>> Start EXERCISE DATA
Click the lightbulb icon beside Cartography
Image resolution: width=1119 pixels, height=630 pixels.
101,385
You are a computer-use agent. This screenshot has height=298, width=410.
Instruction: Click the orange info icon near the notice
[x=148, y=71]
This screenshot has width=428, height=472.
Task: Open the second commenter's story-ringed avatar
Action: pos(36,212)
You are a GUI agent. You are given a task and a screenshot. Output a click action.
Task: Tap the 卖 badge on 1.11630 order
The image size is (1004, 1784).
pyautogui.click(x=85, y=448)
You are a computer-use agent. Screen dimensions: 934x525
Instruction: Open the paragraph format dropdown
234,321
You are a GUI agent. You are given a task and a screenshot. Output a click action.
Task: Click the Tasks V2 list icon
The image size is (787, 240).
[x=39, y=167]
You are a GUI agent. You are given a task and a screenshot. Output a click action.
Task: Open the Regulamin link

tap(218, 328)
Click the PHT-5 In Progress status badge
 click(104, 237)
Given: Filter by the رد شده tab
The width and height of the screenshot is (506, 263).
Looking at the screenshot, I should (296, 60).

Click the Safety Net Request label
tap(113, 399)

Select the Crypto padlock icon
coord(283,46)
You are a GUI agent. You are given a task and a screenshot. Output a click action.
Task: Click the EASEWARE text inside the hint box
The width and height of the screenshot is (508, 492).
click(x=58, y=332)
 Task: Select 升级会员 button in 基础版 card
>> End EXERCISE DATA
EXERCISE:
Rewrite all the entries above, substituting "symbol" for "icon" and leaving everything else unchanged.

OUTPUT FOR THIS EXERCISE:
Click the lightbulb symbol beside Cartography
Image resolution: width=1119 pixels, height=630 pixels.
101,385
You are a computer-use agent. This screenshot has height=298, width=410.
Instruction: Click the orange info symbol near the notice
[x=148, y=71]
This screenshot has width=428, height=472.
Task: Open the second commenter's story-ringed avatar
Action: pos(36,212)
You are a GUI agent. You are given a task and a screenshot. Output a click action.
Task: Tap the 卖 badge on 1.11630 order
The image size is (1004, 1784).
pyautogui.click(x=85, y=448)
You are a computer-use agent. Screen dimensions: 934x525
Instruction: Open the paragraph format dropdown
234,321
You are a GUI agent. You are given a task and a screenshot. Output a click action.
Task: Click the Tasks V2 list symbol
The image size is (787, 240).
[x=39, y=167]
You are a GUI agent. You are given a task and a screenshot. Output a click action.
Task: Open the Regulamin link

tap(218, 328)
Click the PHT-5 In Progress status badge
 click(104, 237)
Given: Filter by the رد شده tab
The width and height of the screenshot is (506, 263).
Looking at the screenshot, I should (296, 60).

Click the Safety Net Request label
tap(113, 399)

Select the Crypto padlock symbol
coord(283,46)
You are a GUI agent. You are given a task and a screenshot. Output a click action.
Task: Click the EASEWARE text inside the hint box
The width and height of the screenshot is (508, 492).
click(x=58, y=332)
 Task: Select 升级会员 button in 基础版 card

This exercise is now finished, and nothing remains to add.